Books I did not finish included:
- Atwood, Margaret. The Tent. New York: Nan A. Talese/Doubleday, 2006. Print. Got to p. 15. I love Margaret Atwood, but couldn't get into this collection of essays that's been on my shelf for a few years now. I'll try again another time.
- Renault, Mary. The King Must Die. New York: Bantam, 1984. Print. Got to p. 9. It just felt like it was trying too hard, or something. I don't even know where this book came from; someone probably gave it to me in high school. It's the kind of thing other people would have thought I would have liked in high school; that is how pretentious I was.
- Evans, Howard Ensign. Wasp Farm. Garden City, NY: Published for the American Museum of Natural History [by] the Natural History, 1963. Print. Got to p. 13. I found this one on my parents' bookshelf, and can therefore be forgiven for thinking it was about WASPs, rather than wasps. But it is in fact about insects, and the two or three new things I learned from the first 13 pages were not enough to sustain my interest.

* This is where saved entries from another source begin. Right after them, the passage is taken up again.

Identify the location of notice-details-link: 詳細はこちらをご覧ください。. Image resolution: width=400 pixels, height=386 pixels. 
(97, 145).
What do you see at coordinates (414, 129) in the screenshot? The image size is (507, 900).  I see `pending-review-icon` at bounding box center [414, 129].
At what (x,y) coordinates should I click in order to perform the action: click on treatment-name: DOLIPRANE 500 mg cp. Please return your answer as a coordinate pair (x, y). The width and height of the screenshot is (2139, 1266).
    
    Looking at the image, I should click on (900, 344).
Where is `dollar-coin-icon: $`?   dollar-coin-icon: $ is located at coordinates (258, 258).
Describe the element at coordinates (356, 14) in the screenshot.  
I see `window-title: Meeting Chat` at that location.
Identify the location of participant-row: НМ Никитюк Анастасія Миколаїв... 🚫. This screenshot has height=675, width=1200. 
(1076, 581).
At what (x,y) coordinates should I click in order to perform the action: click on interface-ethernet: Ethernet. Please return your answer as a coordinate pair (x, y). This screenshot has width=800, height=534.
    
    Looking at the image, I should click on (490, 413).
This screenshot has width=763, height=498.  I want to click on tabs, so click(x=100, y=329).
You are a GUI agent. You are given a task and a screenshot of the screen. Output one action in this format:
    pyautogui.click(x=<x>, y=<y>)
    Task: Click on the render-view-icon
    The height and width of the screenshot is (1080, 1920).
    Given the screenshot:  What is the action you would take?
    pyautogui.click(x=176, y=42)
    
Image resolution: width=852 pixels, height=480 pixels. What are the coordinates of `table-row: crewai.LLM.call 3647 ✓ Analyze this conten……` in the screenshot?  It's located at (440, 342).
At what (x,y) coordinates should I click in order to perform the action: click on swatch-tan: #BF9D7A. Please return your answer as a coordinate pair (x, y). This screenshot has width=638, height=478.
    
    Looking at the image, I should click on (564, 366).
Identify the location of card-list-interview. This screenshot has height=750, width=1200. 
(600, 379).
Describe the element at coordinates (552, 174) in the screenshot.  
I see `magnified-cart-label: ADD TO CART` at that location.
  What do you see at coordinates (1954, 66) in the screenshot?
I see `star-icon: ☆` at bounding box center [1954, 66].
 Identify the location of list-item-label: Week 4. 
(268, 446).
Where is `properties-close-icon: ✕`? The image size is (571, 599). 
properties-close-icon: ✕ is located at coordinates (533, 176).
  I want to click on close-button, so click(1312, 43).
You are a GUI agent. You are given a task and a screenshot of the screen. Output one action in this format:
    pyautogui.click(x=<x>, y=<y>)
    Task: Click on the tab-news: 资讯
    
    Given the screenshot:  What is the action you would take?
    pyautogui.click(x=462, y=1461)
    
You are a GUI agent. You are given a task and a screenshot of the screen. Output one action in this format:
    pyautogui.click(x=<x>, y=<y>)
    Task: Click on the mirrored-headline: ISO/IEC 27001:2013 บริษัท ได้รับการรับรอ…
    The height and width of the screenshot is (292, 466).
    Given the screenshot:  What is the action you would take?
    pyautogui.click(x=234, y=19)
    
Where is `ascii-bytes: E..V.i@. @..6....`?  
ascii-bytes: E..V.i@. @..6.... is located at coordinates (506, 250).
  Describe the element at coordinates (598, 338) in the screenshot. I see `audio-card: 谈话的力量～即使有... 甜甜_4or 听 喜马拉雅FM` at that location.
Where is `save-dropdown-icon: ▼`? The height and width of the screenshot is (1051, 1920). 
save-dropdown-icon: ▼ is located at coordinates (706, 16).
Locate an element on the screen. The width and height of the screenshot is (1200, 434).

- Pirsig, Robert M. Zen and the Art of Motorcycle Maintenance: an Inquiry into Values. New York: HarperTorch, 2006. Print. This one, borrowed from a friend, I'm actually still reading; it's only on this list because I didn't get to finish it. If you want to claim this as a book you haven't finished yet, may I suggest saying that you're really enjoying the narrative style, but so far you're not sure you can agree with Pirsig's premise, and wonder if that's a sign of the shifting times and the changing nature of the relationship between technology and art (or function and aesthetic) since 1974, when the book was written. Of course, you may be a little off-base, since you're only 150 pages in.
5 comments:
I don't have anything constructive to add. . .except that I laughed very hard about the "wasp" mix-up.
Joe-
Every comment is constructive. Except spam. And I'm glad you laughed. The cover looks like this, so you can understand my confusion.
OK, I'll buy that. At first glance, you could argue that it's a biopic of some WASP-y family living in that farm house on the cover.
By the way, what DID you learn about the insects?
Off the top of my head, I learned that only the females sting, and that for most wasps, even the females only sting prey — it allows them to paralyze prey (without killing it) to keep it fresh but immobile for the babies. Most wasps are apparently not especially community-minded. The wasps that sting people are also females, but they generally ARE of the more community-minded varieties, and sting to protect the community from us.
I'd say that's a fair return on a 13-page investment. Good work!